The root of the problem is definitely of sqrt(0). I don’t need the derivatives of this at all, but I do need to be able to get derivatives through it, since I ultimately want to compute a covariance matrix using the distance matrix. Maybe my post was a bit unclear, I don’t actually want to compute that gradient to use in my model, i was just computing it to show how/why NUTS fails on a model that has this distance matrix inside.
I think in jax there is a way to set certain terms to be ignored. Here, I guess I could write an Op that computes a distance matrix and manually set its gradient to be zero? Is there a more elegant solution?
PyTensor grad has a bunch of optional knobs to set some gradients known and so on, but I imagine you are not the one calling grad?

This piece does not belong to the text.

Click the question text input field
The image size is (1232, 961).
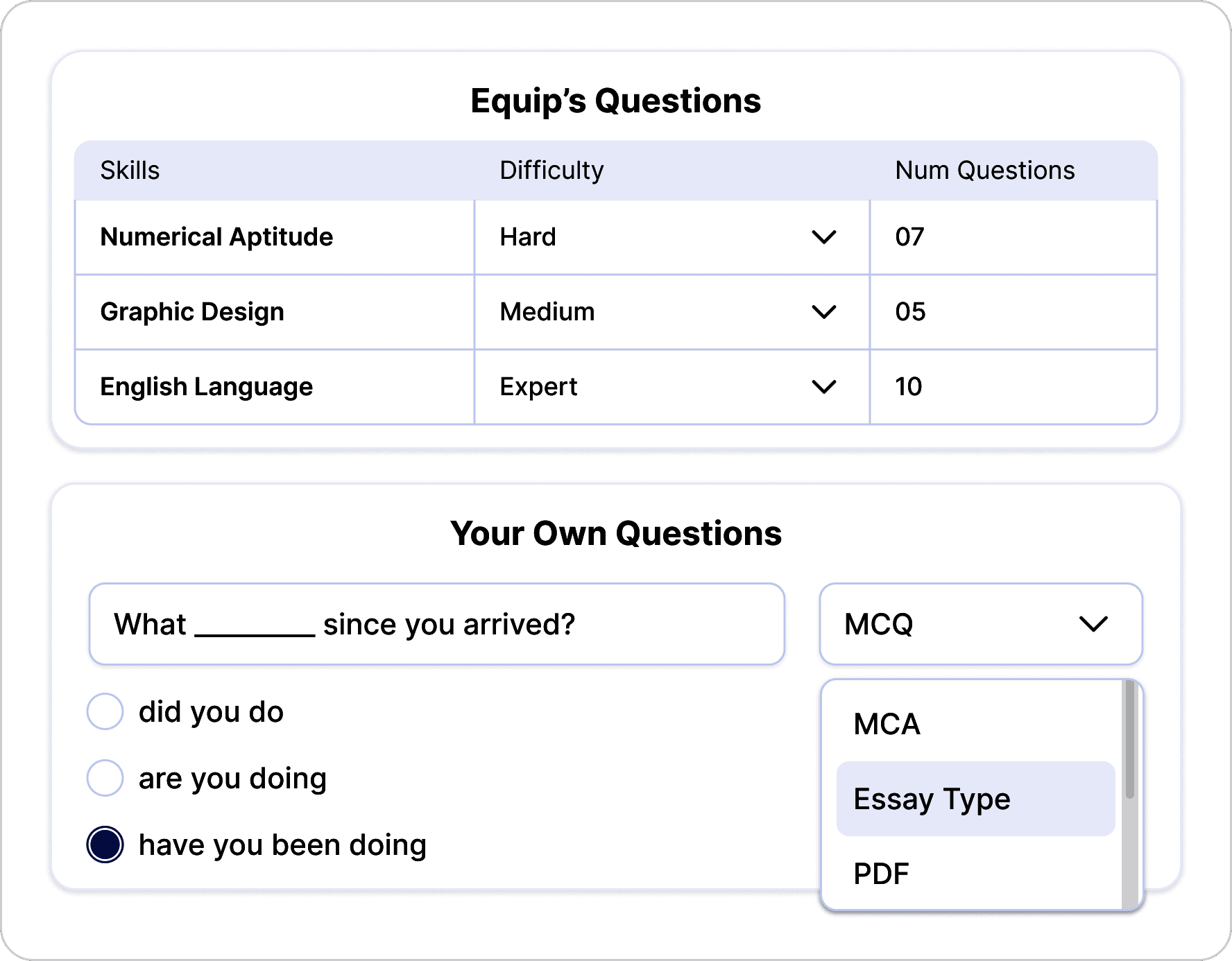437,623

The model I actually want to fit is this:
with pm.Model() as mod:
X_pt = pm.MutableData('X', X_train)
y_pt = pm.MutableData('y', y_train)
locs_pt = pm.MutableData('locs', loc_train)

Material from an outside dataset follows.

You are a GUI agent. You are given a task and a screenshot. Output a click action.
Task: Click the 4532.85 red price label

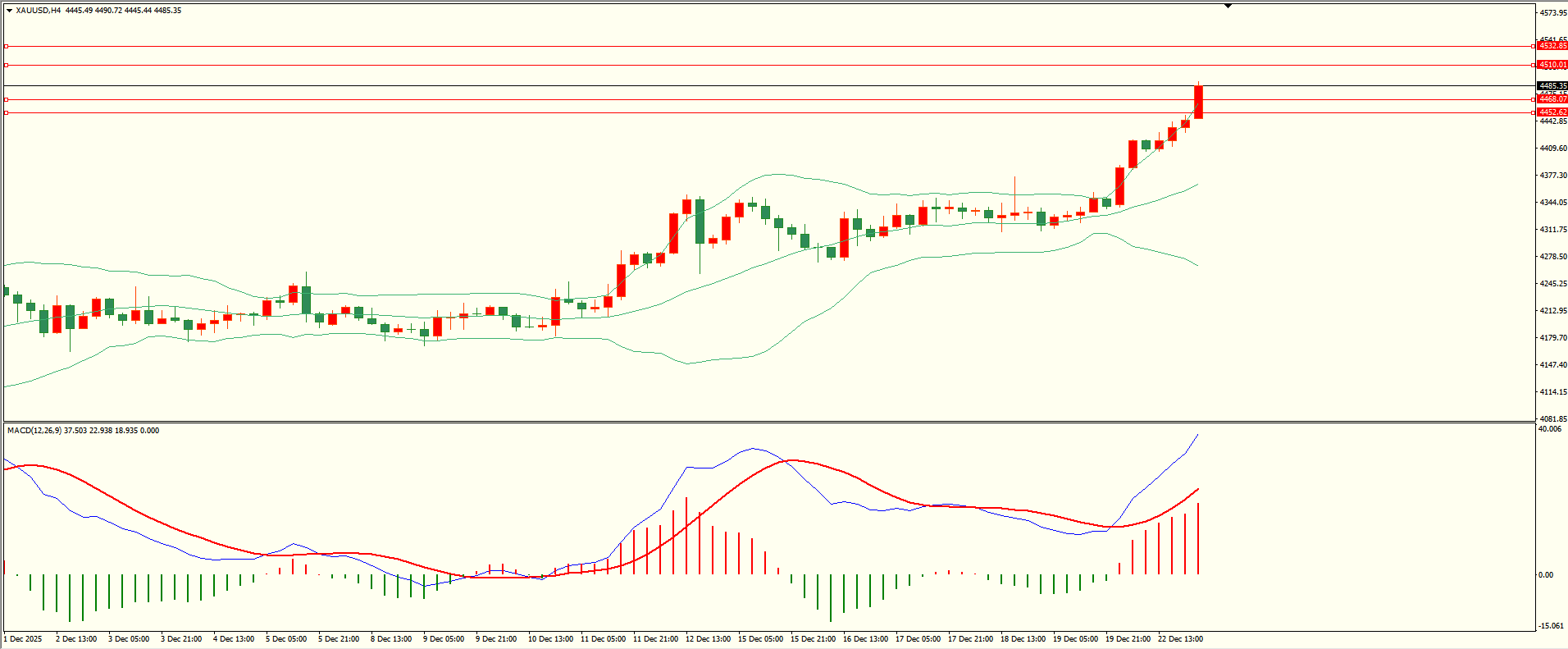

alpha = pm.HalfNormal('partial_sill')
tau = pm.HalfNormal('nugget')
rho = pm.HalfNormal('range_parameter')
beta = pm.Normal('beta', size=2)
theta = pm.Uniform('theta', 0, np.pi)
lamb = pm.HalfNormal('lambda')
cos_θ = pt.cos(theta)
sin_θ = pt.sin(theta)
range_ = pm.Deterministic('range', -pt.log(0.05) / rho)
G = pt.stack([[cos_θ, sin_θ],
[-lamb * sin_θ, lamb * cos_θ]])
locs_pt_scaled_rotated = locs_pt @ G.T
d_pt = pt.sum(pt.abs(locs_pt_scaled_rotated[:, None, :] - locs_pt_scaled_rotated[None, :, :]) ** 2, axis=-1) ** 0.5
omega = alpha * pt.exp(-rho * d_pt)
epsilon = pt.eye(X_pt.shape[0]) * tau
cov = omega + epsilon
mu = X_pt @ beta
obs = pm.MvNormal('obs', mu=mu, cov=cov, observed=y_pt, shape=X_pt.shape[0])
idata = pm.sample(init='jitter+adapt_diag_grad')
Ah, I see.
How about this then?
distance_sqr_mat = pt.sum((X[:, None, :] - X[None, :, :]) ** 2, axis=-1)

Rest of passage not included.